WORK ORDER A: Write out the passage on bitcoin mining insurance, starting with "In addition to" and going on through "for your business.".
WORK ORDER B: According to the passage on bitcoin mining insurance, how much do bitcoin mining companies in America spend on average each year for $1 million in general liability coverage?
WORK ORDER C: Please supply what comes next in the passage on bitcoin mining insurance, picking up after its final sentence.

All businesses, regardless of industry, face risks that should be covered by insurance. The most common and comprehensive type of policy business owners invest in is general liability insurance (or CGL).
Some of the risks CGL insurance covers are:
- Bodily injury
- Property damage
- Medical payments
- Legal defense and judgment
- Personal and advertising injury
While businesses aren't legally required to carry general liability insurance, operating without it is extremely risky. If your business is sued, you could end up facing fees totaling hundreds of thousands of dollars (or more). Having a sufficient CGL policy in place to help compensate for these damages is the only way to prevent this type of event from devastating your business.
Learn more about the risks covered by general liability insurance.
COMMON SITUATIONS THAT GENERAL LIABILITY INSURANCE WOULD COVER FOR A BITCOIN MINING COMPANY
Example 1: A repairman is visiting your place of business when he trips over a power cable and breaks her arm. She asks that your business pay for her medical care. You can likely get financial help to pay for her treatment from your general liability policy.
Example 2: One of your competitors files a lawsuit against your business for libel, claiming you caused damage to their company through your latest marketing campaign. A general liability insurance policy you carry will pay for your legal defense when your company is accused of libel. It will also pay for the cost of a settlement if you need to settle out of court.
Example 3: A delivery driver is walking into your building from the parking lot when he slips on some ice and breaks his hip. He decides to sue your business, claiming you should have prevented the ice accumulation or marked it to prevent possible injuries. Your general liability insurance policy will pay for an attorney to defend your business as well as cover the cost of a settlement if one is required.
Of course, this is not an exhaustive list of perils a general liability insurance policy will cover, and some conditions may result in a particular peril not being covered. It's always best to talk to your agent in-depth about the specifics of your policy to avoid blind spots in coverage.
On average, bitcoin mining companies in America spend between $350 - $900 per year for $1 million in general liability coverage.
Check out the chart below for a snapshot of average CGL expenditure across a variety of industries:
Several factors will determine the price of your policy. These include your:
- Number of employees
- Per-occurrence limit
- General aggregate limit
You may be able to acquire general liability insurance at a discounted rate by purchasing it as part of a business owner's policy (BOP) rather than as a standalone policy. A BOP is a more comprehensive solution that includes multiple forms of coverage, such as business interruption and property insurance.
While general liability is the most important type of insurance to have, there are several other forms of coverage you should be aware of. Below are some other types of insurance all bitcoin mining companies should obtain:
Commercial Property Insurance
The equipment you use to mine bitcoin required a significant investment on your part. If you were to lose that equipment in an event like a fire, you would be forced to replace it before you could get back to mining and bringing in income. With commercial property insurance, as long as your property was damaged by a covered event, you should be able to get help from your insurer to replace it.
In addition to the policies outlined above, there are a few other types of coverage your bitcoin mining company may require depending on certain aspects of your operations. Some of these might not apply to you, so be sure to ask your agent which policies are right for your business.

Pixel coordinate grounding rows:
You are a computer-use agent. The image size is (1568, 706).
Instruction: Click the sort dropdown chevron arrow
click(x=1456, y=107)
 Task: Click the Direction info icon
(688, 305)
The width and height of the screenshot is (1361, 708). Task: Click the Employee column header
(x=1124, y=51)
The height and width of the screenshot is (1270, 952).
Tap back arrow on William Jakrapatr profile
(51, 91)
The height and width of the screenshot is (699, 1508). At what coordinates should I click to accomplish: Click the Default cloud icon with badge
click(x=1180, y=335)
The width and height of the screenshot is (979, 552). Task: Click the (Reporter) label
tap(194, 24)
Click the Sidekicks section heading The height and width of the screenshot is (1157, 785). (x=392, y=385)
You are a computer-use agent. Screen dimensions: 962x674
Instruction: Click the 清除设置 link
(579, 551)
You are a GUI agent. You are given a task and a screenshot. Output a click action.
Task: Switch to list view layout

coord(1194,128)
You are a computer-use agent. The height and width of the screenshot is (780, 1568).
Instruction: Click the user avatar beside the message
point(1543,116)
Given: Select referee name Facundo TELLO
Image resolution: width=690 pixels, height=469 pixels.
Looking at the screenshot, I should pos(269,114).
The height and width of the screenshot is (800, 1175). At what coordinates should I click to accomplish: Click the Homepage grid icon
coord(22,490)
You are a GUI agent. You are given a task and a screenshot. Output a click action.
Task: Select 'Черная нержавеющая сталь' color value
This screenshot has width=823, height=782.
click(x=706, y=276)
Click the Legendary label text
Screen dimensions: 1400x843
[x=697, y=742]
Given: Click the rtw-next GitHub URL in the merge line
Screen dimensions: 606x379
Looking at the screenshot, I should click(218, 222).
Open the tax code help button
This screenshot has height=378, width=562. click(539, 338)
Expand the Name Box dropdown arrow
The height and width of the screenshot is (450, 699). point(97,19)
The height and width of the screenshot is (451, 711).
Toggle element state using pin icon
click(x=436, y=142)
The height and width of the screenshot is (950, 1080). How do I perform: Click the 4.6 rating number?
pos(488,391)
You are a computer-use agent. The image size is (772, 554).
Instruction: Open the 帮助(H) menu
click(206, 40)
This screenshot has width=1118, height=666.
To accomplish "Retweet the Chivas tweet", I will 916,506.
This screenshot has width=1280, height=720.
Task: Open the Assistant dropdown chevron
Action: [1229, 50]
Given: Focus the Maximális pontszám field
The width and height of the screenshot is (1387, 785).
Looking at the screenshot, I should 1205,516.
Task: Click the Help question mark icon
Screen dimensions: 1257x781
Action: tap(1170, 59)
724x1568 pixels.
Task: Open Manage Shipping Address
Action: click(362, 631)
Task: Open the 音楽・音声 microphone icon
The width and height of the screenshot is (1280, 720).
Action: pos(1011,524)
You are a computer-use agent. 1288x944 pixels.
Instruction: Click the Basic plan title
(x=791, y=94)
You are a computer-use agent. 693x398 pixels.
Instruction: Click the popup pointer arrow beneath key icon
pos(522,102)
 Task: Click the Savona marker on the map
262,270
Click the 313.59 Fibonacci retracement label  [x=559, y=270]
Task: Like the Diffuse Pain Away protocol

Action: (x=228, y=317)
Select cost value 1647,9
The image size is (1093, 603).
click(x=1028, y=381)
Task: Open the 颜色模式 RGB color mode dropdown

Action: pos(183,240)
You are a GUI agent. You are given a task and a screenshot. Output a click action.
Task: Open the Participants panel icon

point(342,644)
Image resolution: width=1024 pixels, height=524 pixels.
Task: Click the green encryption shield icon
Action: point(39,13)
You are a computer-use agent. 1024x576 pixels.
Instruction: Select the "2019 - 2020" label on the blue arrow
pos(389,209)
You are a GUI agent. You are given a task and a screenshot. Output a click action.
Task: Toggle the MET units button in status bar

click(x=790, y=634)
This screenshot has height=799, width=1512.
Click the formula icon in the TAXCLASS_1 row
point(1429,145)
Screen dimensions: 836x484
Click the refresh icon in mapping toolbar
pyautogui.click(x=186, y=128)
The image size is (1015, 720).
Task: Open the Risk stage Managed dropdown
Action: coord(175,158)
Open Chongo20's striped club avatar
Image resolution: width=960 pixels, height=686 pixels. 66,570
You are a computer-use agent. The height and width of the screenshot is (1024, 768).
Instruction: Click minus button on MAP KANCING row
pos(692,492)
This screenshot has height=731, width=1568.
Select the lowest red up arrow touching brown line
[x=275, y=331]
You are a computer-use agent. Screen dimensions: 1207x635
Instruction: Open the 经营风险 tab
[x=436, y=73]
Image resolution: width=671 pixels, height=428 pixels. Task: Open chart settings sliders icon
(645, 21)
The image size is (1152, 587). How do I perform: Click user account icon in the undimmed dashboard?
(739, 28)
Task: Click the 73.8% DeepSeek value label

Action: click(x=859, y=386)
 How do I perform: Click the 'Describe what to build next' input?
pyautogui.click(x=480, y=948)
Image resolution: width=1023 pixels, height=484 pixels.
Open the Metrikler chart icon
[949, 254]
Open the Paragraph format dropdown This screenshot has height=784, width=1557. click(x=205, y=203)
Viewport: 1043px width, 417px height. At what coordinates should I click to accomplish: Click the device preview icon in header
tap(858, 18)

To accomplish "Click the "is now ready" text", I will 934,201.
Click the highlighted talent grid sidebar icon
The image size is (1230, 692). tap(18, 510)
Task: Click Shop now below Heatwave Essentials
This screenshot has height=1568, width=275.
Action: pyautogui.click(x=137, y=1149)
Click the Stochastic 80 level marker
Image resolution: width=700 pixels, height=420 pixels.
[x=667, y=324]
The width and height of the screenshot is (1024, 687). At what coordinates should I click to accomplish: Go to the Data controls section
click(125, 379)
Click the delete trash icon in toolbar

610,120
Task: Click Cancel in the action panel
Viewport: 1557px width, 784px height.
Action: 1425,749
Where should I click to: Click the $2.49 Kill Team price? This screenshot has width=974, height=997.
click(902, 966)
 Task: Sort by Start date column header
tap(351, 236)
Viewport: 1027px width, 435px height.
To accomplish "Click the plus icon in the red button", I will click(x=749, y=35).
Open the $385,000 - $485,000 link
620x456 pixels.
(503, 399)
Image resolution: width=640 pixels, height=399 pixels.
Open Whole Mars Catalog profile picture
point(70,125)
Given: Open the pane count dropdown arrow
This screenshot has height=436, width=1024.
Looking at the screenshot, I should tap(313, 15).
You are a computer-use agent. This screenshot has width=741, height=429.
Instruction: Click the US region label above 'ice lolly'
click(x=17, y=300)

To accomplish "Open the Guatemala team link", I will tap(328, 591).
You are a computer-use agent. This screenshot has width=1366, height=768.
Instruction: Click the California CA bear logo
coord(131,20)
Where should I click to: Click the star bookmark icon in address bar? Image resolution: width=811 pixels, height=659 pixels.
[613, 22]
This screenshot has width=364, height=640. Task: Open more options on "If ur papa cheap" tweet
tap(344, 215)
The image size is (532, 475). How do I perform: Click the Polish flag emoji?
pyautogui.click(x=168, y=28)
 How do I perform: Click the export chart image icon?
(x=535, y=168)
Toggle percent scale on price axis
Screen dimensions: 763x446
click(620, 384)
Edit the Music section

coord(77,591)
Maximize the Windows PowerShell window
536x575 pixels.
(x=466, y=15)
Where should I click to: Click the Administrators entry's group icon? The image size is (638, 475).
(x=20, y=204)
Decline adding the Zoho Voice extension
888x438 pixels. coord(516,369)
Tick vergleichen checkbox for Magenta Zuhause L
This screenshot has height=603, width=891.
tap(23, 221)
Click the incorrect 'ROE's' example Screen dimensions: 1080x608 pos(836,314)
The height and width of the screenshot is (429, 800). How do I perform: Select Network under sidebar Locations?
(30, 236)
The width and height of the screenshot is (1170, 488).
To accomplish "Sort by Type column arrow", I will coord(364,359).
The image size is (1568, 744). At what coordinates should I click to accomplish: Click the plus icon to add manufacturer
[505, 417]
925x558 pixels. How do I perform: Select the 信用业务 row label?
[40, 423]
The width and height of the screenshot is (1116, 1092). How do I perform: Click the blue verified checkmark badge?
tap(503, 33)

ANSWER AREA A:
In addition to the policies outlined above, there are a few other types of coverage your bitcoin mining company may require depending on certain aspects of your operations. Some of these might not apply to you, so be sure to ask your agent which policies are right for your business.

ANSWER AREA B: Between $350 and $900 per year.

ANSWER AREA C:
Workers’ Compensation Insurance
If you have employees, your state probably requires you to carry workers’ compensation insurance. The workers’ comp policy you have will ensure that your employees are protected if they are injured performing job-related duties. For example, if an employee gets carpal tunnel, the workers’ comp policy would pay for his or her medical treatment. It would also help pay for his or her lost wages while recovering.
Although it's easy (and essential) to invest in business insurance, it should not be your frontline defense. Yes, insurance will compensate for your business' financial losses after an incident occurs, but it's much better to avoid losses altogether.
With this in mind, here are three things you can do to better protect your business:
- Use legally robust contracts and other business documents. (We offer free templates for some of the most common legal forms.)
- Set up a limited liability company (LLC) to protect your personal assets. (Refer to our guide for step-by-step instructions on how to form an LLC in your state.)
- Streamline your business' internal processes. This will remove unnecessary variables from common tasks and create a safe, consistent environment for conducting business.
What is included in a business owner’s policy?
A typical business owner's policy includes general liability, business interruption, and property insurance. However, BOPs are often customizable, so your agent may recommend adding professional liability, commercial auto, or other types of coverage to your package depending on your company's needs.
What is the difference between business insurance and general liability insurance?
"Business insurance" is a generic term used to describe many different types of coverage a business may need. General liability insurance, on the other hand, is a specific type of coverage that business owners need to protect their assets.
Do I need insurance before I start a business?
You should invest in coverage for your business before your first interaction with a customer. Although the cost of insurance may seem high for a brand new business, it's best to be proactive when it comes to protecting your assets. After all, you can't buy insurance to cover a loss that has already occurred.
Will insurance protect my business from everything?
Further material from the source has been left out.